The third clause of the Constitutions provided that the Synod of each Diocese might make Ordinances upon or in respect of all matters and things concerning the order and good government of the Church and the regulation of its affairs within the Diocese, including "the management and disposal of all Church property moneys and revenues (not diverting any" (scilicet property moneys and revenues) "specifically appropriated or the subject of any specific trust nor interfering with any vested rights)." They contained various other provisions, including one for the establishment of a tribunal for the trial of offences committed by clergymen, and, in one Diocese, by office bearers.

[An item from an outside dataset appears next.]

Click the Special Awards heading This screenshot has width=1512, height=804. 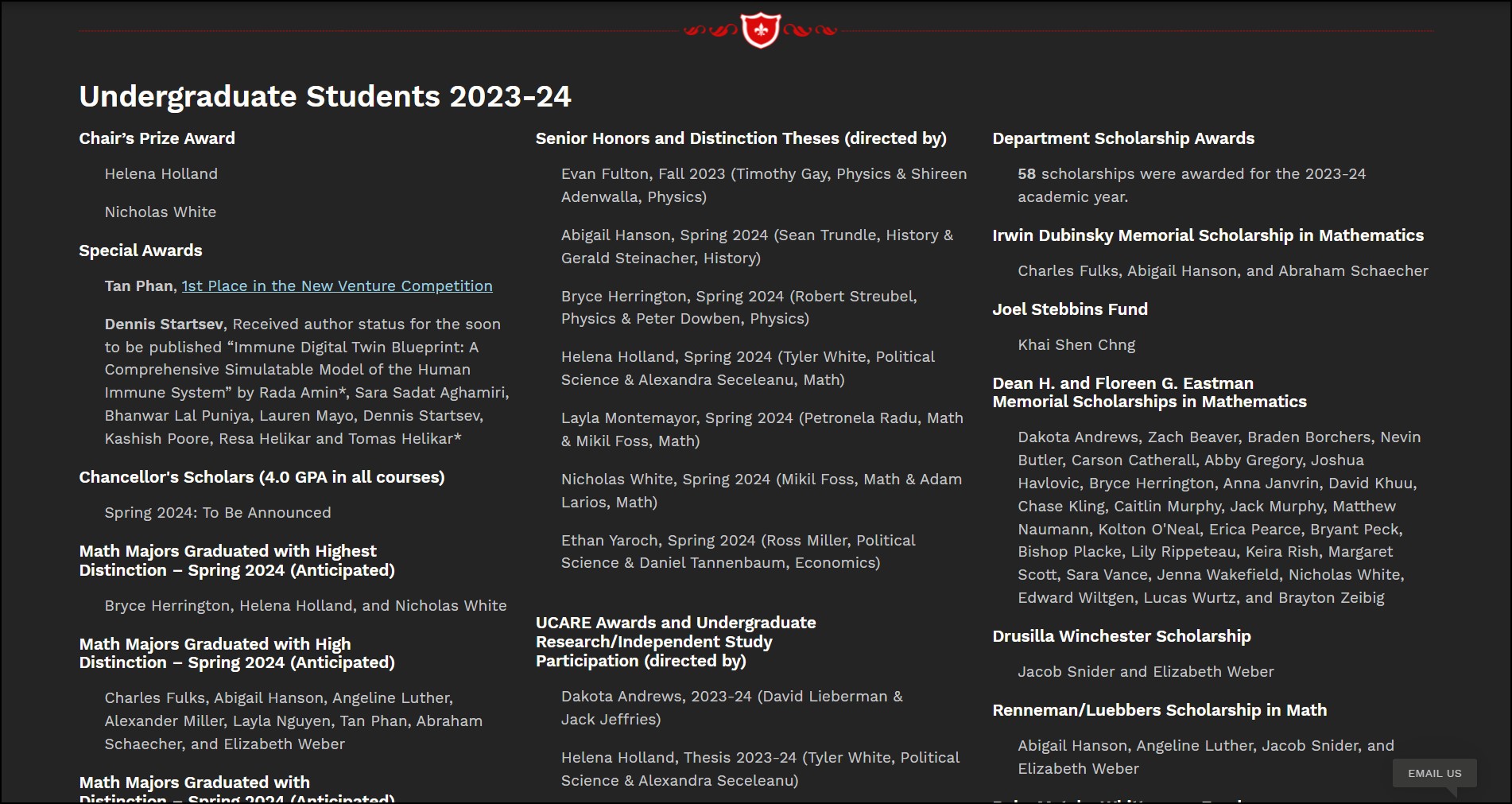point(140,251)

The Act 30 Vict. took no account of these other provisions, which were left upon the basis of contract, but was limited in its operation to the power of the Synod to deal with property.

This power was confined within two limits—one, prescribed by the Act, that it should not apply to cases of property the subject of express trust except so far as the express trust did not extend, the other, prescribed by the Constitutions themselves, that an Ordinance should not divert any property, moneys, or revenues specifically appropriated or the subject of any specific trust, or interfere with any vested rights.

Having regard to the rights asserted by the appellants under the Act of 1837, as already explained, I am of opinion that the Synod had no authority under the Constitutions to divert the application of the revenues of St. Phillip's glebe from the purposes of the payment of the stipends of the ministers of the respective Churches to which they had been allocated.

These powers having been found insufficient under altered circumstances, recourse was again had to the legislature, which by Acts passed in 1881, 1887, and 1889 conferred additional powers upon the Synod. These Acts do not directly affect the present case, and are only material as showing the course of legislation and the sense in which particulars words were used by the legislature in dealing with like subject matter. It is only necessary to refer in detail to the Act of 1889. That Act, after reciting that lands in various parts of the Colony of New South Wales were vested in trustees upon express trusts that they should be used as sites for Churches, clergymen's dwellings and for other purposes for the benefit of the Church, and that on some of the lands Churches, schools, clergymen's manses or other buildings had been erected, some of which lands and buildings had been consecrated, and that by reason of change of circumstances, unsuitability of site, or other causes it might be impossible or undersirable to carry out or continue to carry out the trusts declared concerning some of them or of moneys held in trust for the Church, enacted (sec. 2) that in any case in which diocesan or other moneys, lands, Churches, schools or other buildings and hereditaments belonging to or within any Diocese were vested in trustees and held upon any express trust (whether by consecration or otherwise) for the benefit of the Church, and it had in the opinion of the Synod "become impossible or inexpedient to carry out or observe the particular purpose or purposes" to which they or any of them were "by such consecration or other trust devoted" the Synod might by Ordinance passed in a particular manner declare such the r opinion, and direct that any such land, buildings or hereditaments should be sold, demised, mortgaged or let or otherwise dealt with, and that such moneys should be applied as might be specified, freed from such consecration or trust as the case might be, and that the consecration or trust should thereupon cease and determine. But the substituted purposes, in the case of parochial lands and moneys, were (unless with certain specified consents) to be for the benefit of the parish for which the lands or moneys were held in trust.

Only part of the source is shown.